All UDMA monomers were characterized by T_c lower than 90 °C, which means that they fulfilled the requirements for bone cements, according to ISO 5833:2002 standard [6]. The DEGMMA/CHMDI neat homopolymer showed the highest T_c of 45.15 °C. It implies that the polymerization of the tested UDMAs will not cause morphological bone tissue damage and cell necrosis, which occur at 47 and 50 °C, respectively [11]. The enrichment of UDMAs with inorganic fillers in each case caused a decrease in the T_c value. The greatest difference of 10.52% was observed for DEGMMA/CHMDI, whereas the lowest difference of 1.36% was observed for TTEGMMA/CHMDI. The highest T_c observed for the studied composites was slightly higher than the temperature inside the human body, which suggests that their polymerization would not have any adverse effects on the adjacent tissues.

According to the ISO 5833:2002 standard [6], bone cement should have a t_c within the range of 3 to 5 min. Almost all of the tested UDMAs met this requirement. TTEGMMA/CHMDI, TEGMMA/IPDI, and TEGMMA/TDI fell within the upper limit of the recommended scope as they were characterized by a t_c of 5 min. DEGMMA/CHMDI and TEGMMA/CHMDI were characterized by longer t_c, however, only DEGMMA/CHMDI significantly exceeded the acceptable value.
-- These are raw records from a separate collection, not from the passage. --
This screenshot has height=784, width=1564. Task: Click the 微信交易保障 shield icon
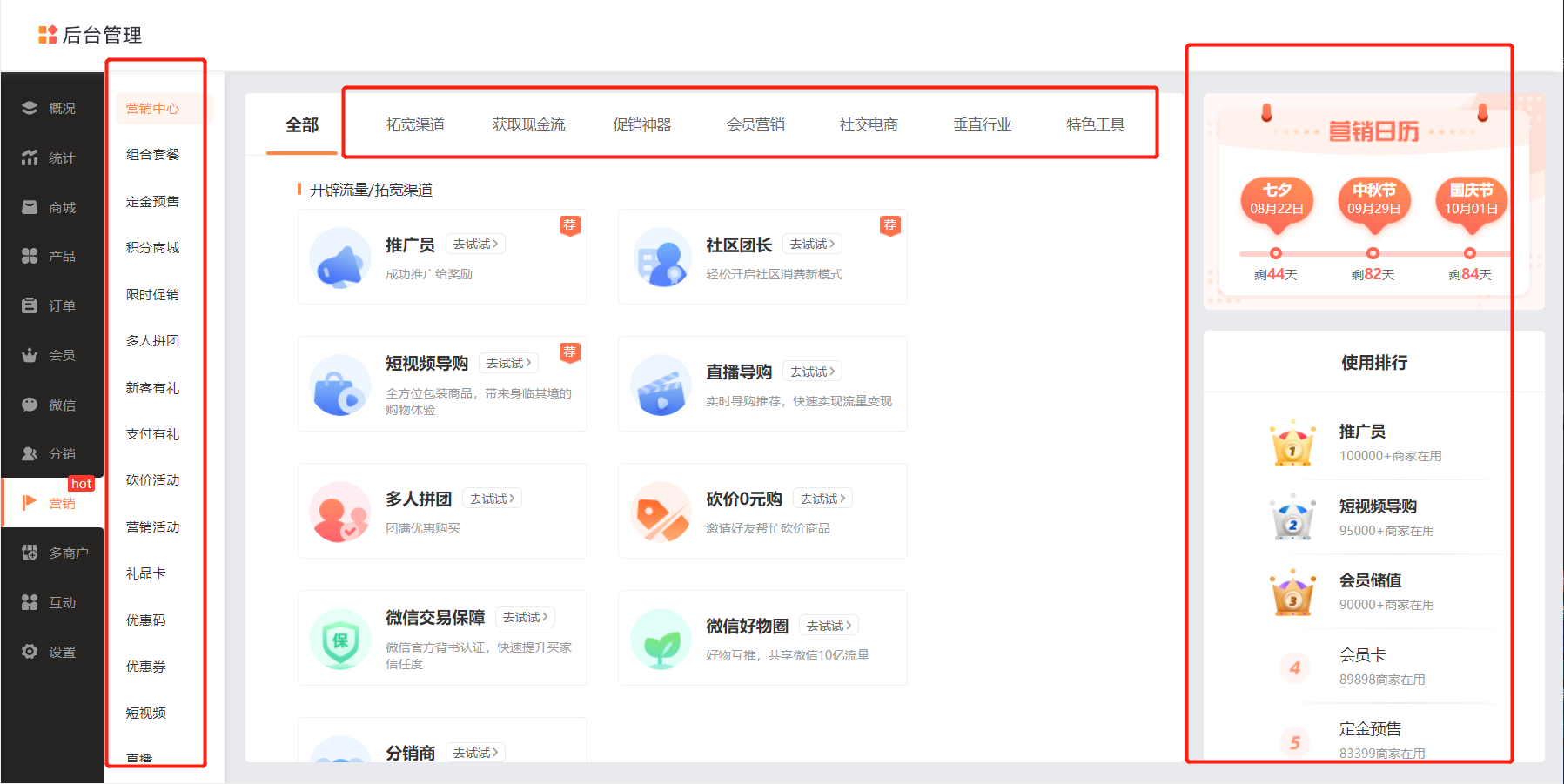pyautogui.click(x=340, y=640)
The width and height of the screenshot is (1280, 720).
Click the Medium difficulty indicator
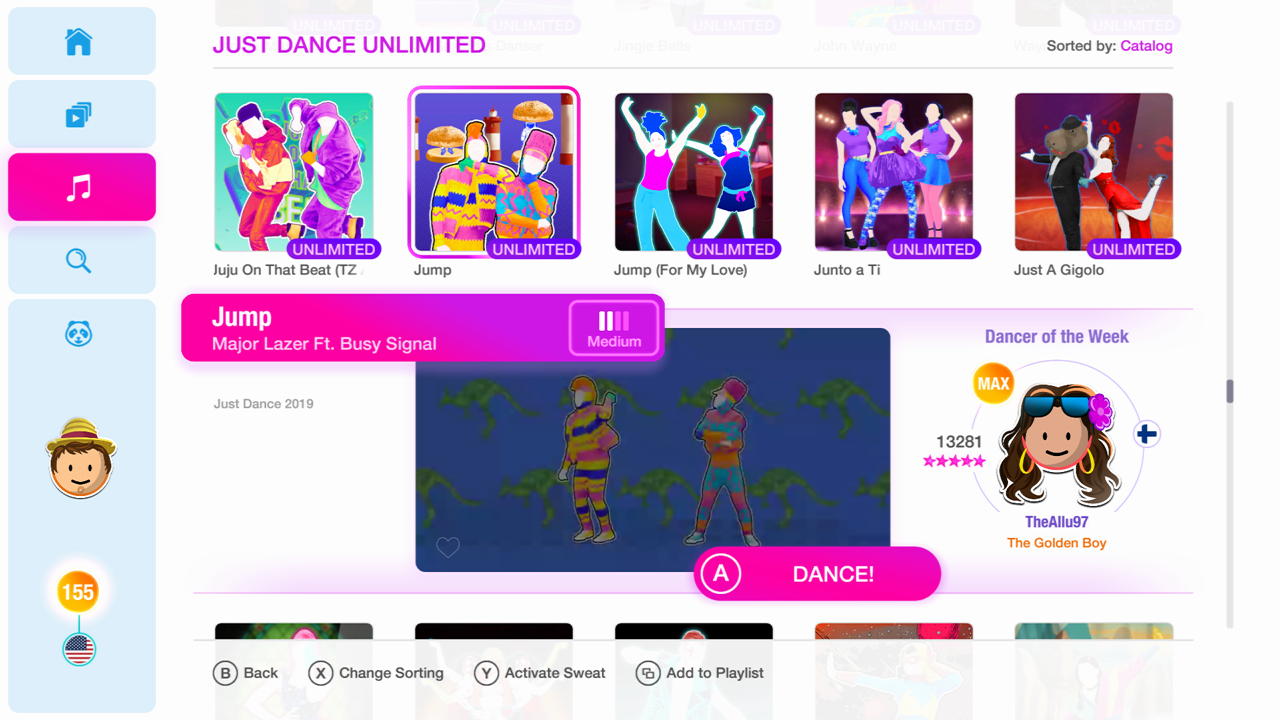(x=614, y=328)
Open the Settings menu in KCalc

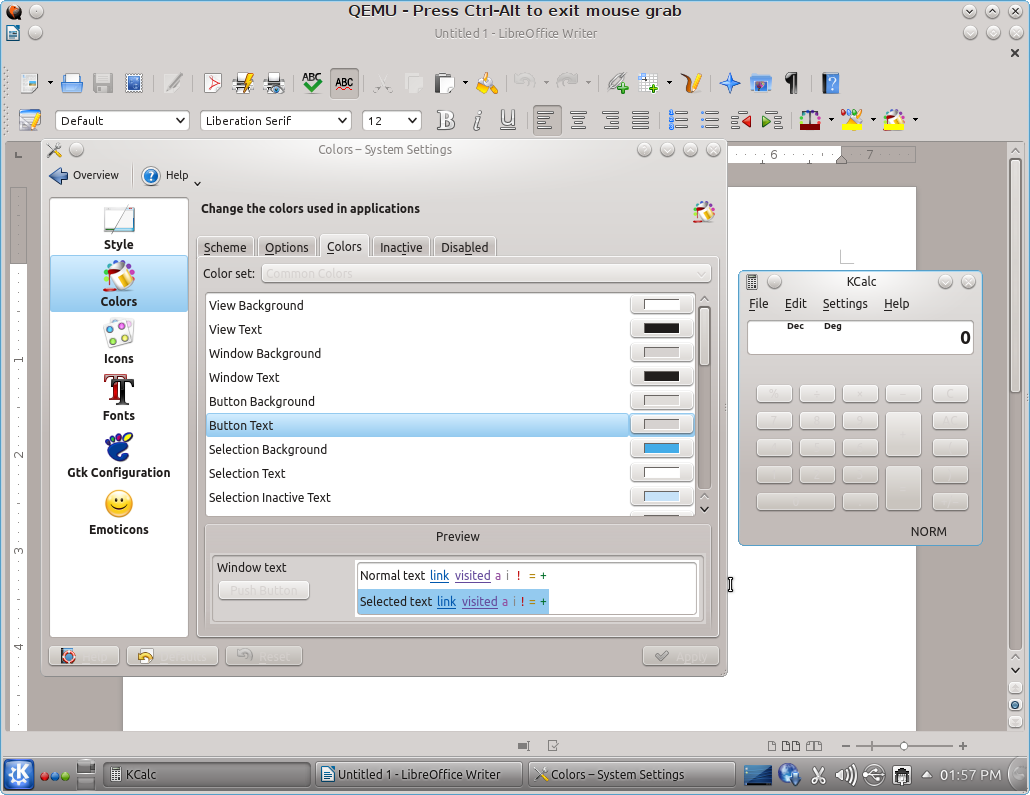(x=844, y=304)
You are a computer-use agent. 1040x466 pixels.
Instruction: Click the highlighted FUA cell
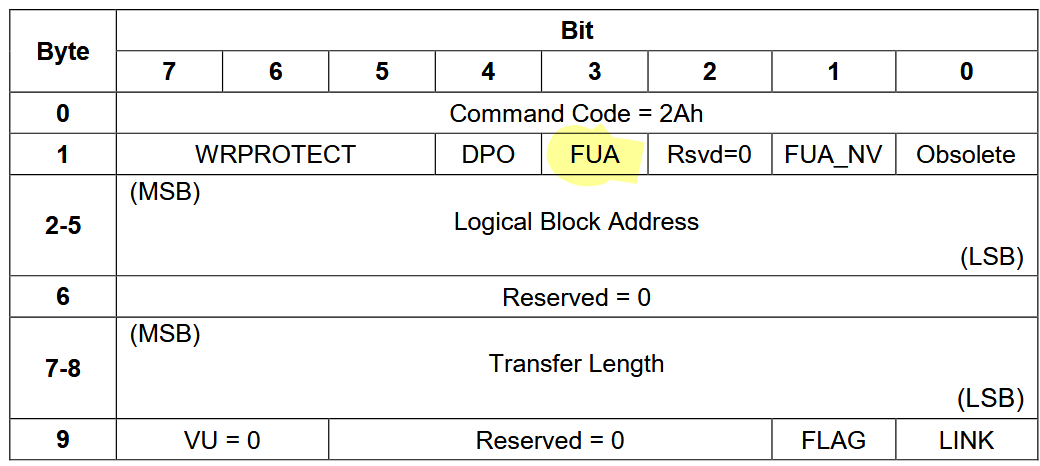click(594, 154)
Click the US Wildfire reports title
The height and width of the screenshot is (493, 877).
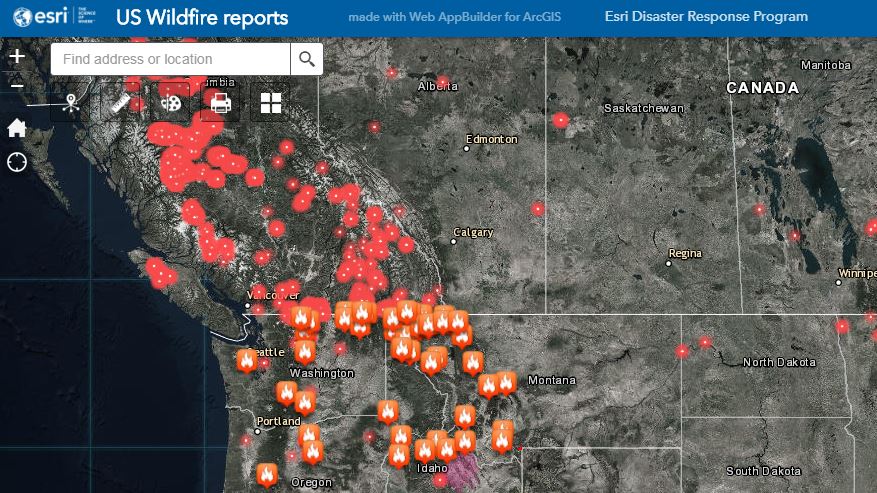[x=202, y=18]
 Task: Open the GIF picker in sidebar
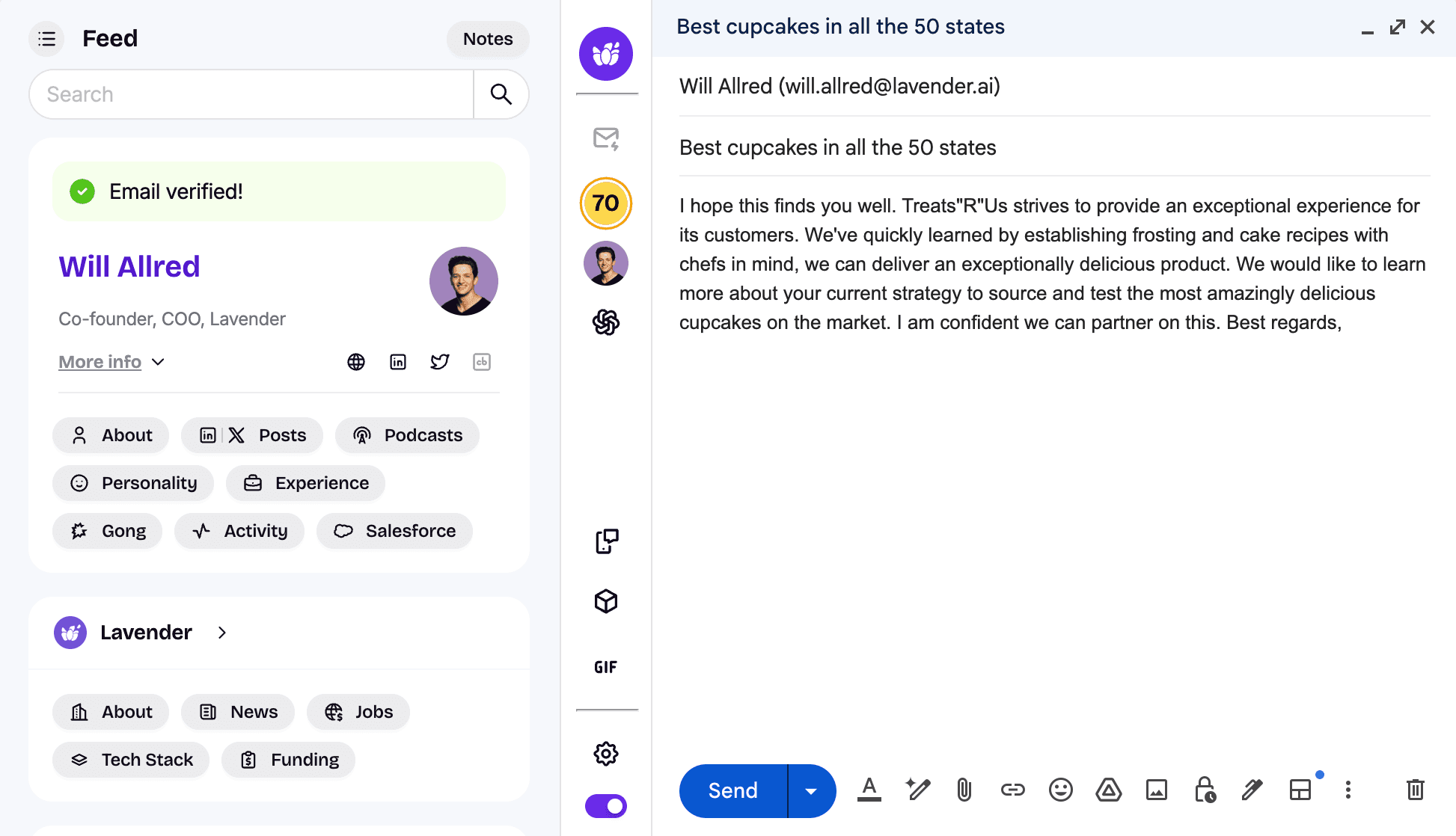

The differences between the t_c and maximum t_c specified for bone cements were 46 and 4%, respectively. Similar to T_c, the enrichment of UDMAs with inorganic fillers in each case caused a decrease in t_c. The greatest difference of 26.00% was observed for TEGMMA/IPDI, whereas the lowest difference of 4.00% was observed for TTEGMMA/CHMDI and TEGMMA/TDI. Concerning the ISO 5833:2002 standard, all composites were characterized by appropriate t_c, except for the DEGMMA/CHMDI-based composite, which had a significantly higher t_c.

5. Conclusions

All proposed UDMA systems were characterized by appropriate values of T_c, which were significantly lower than that specified by the ISO standard. Obtained values were also lower than the temperature of cell necrosis, implying that their polymerization will not negatively affect the adjacent tissues. Almost all systems were characterized by suitable t_c, except for DEGMMA/CHMDI and TEGMMA/CHMDI, which had a t_c longer than 5 min. The presence of inorganic fillers positively affected the studied parameters by lowering the T_c and t_c. After their introduction, only the DEGMMA/CHMDI-based composite did not fulfill the requirements for bone cement due to incorrect t_c.